-- Opening Marker --

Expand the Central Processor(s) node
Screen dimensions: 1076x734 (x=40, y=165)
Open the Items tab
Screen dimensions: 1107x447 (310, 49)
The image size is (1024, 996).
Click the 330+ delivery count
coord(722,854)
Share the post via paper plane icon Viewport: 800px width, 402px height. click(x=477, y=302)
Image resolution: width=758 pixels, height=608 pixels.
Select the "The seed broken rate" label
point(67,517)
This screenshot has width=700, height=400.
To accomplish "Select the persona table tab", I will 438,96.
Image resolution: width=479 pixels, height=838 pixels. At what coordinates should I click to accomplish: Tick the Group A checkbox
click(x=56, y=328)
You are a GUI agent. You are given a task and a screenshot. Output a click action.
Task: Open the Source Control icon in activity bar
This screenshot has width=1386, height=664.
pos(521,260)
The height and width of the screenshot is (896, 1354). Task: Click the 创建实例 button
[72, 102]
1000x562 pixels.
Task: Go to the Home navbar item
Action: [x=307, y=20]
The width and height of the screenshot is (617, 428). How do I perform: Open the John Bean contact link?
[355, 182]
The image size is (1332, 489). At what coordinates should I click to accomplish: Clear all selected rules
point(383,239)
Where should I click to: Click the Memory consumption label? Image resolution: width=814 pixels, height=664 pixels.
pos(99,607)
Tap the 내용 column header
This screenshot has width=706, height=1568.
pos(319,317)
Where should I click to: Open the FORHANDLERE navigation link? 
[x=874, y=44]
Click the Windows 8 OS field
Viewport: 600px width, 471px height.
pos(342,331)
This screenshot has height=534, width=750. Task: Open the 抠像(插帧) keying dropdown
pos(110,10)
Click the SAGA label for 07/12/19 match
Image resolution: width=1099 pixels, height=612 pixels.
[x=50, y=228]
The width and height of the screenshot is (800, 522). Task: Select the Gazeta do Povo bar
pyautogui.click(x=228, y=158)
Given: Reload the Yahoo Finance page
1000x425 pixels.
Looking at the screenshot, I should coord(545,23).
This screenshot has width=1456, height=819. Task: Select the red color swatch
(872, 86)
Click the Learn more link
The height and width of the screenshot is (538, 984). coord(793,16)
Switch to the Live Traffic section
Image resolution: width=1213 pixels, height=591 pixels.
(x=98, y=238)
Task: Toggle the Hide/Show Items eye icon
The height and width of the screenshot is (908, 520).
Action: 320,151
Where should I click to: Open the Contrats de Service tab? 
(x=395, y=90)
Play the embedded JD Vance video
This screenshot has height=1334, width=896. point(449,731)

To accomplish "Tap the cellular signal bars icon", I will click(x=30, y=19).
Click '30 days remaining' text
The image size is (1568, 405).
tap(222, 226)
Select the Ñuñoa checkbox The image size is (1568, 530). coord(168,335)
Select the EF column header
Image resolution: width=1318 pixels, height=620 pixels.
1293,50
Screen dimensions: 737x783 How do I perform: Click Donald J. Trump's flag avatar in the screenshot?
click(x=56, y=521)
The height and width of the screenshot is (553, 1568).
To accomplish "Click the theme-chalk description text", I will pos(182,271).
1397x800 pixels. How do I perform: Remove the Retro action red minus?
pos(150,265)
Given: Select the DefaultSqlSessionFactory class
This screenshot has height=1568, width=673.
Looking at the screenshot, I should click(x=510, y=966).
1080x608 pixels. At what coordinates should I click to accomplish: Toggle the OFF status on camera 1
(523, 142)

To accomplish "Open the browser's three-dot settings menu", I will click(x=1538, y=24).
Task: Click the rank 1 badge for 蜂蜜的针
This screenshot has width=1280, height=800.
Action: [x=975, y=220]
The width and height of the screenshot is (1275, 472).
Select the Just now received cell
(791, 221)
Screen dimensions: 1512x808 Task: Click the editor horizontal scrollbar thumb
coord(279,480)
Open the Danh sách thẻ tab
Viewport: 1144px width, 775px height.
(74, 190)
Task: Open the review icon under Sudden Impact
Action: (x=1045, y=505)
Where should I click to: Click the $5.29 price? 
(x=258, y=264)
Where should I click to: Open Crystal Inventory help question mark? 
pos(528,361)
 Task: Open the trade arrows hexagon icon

-- Closing Marker --

> _Work required_:
In the data above, find each line that uses the string "text". Copy it.

> _Task solution_:
Click '30 days remaining' text
To accomplish "Click the theme-chalk description text", I will pos(182,271).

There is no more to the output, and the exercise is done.